| GIVEN EXERCISE |
Repeat the records exactly as they appear, covering only the stretch from the line containing "Screen dimensions: 1024x451" through the line containing "Looking at the screenshot, I should (x=493, y=140).".

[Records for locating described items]

※ ※ ※

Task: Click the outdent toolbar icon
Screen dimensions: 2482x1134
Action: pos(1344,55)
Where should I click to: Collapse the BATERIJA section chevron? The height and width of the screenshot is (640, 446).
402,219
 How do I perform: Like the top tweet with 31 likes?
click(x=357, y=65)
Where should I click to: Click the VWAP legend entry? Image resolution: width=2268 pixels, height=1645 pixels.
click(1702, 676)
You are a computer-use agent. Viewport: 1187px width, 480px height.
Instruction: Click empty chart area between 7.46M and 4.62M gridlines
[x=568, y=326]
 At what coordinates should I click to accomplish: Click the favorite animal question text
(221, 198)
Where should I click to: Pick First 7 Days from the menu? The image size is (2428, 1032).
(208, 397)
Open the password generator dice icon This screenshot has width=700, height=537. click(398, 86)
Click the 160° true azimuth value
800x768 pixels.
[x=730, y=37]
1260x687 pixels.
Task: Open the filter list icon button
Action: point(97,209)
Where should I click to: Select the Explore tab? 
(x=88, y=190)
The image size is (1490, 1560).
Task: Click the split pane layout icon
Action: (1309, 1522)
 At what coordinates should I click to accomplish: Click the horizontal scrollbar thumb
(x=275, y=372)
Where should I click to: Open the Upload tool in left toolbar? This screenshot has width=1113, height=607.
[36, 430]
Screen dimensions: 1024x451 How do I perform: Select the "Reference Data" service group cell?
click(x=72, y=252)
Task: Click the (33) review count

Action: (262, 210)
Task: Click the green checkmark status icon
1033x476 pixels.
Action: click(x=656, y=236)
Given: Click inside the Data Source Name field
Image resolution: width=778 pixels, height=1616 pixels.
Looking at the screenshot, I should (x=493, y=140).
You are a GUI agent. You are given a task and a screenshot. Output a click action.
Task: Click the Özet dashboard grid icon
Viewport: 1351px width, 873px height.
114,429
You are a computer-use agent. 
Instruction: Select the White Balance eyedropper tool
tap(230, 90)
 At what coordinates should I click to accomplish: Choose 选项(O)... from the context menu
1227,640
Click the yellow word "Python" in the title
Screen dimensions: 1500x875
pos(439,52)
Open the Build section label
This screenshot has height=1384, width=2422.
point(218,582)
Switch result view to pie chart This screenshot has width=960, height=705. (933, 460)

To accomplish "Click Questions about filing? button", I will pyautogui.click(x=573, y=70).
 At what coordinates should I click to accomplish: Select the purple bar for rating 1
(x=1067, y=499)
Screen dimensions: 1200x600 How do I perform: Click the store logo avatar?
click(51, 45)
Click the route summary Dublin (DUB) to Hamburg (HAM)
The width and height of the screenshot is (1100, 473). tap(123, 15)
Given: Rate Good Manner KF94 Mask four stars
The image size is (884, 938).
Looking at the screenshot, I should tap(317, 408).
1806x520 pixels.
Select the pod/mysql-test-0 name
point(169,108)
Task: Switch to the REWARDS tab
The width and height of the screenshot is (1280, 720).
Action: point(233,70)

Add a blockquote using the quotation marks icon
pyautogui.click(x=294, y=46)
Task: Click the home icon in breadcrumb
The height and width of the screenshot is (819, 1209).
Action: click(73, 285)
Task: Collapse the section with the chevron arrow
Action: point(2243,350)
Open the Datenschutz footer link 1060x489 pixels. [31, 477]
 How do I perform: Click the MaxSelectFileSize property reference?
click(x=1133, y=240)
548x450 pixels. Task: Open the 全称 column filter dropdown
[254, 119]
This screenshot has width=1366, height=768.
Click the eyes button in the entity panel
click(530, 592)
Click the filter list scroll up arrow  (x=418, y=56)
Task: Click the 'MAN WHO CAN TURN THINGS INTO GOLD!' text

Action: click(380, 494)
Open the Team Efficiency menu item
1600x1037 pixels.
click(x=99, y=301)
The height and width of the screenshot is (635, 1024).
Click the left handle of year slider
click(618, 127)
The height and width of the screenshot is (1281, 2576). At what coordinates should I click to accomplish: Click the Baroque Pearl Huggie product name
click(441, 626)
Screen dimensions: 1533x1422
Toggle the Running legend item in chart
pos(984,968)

※ ※ ※

| ANSWER FOR THE TASK |
Screen dimensions: 1024x451 How do I perform: Select the "Reference Data" service group cell?
click(x=72, y=252)
Task: Click the (33) review count

Action: (262, 210)
Task: Click the green checkmark status icon
1033x476 pixels.
Action: click(x=656, y=236)
Given: Click inside the Data Source Name field
Image resolution: width=778 pixels, height=1616 pixels.
Looking at the screenshot, I should (x=493, y=140).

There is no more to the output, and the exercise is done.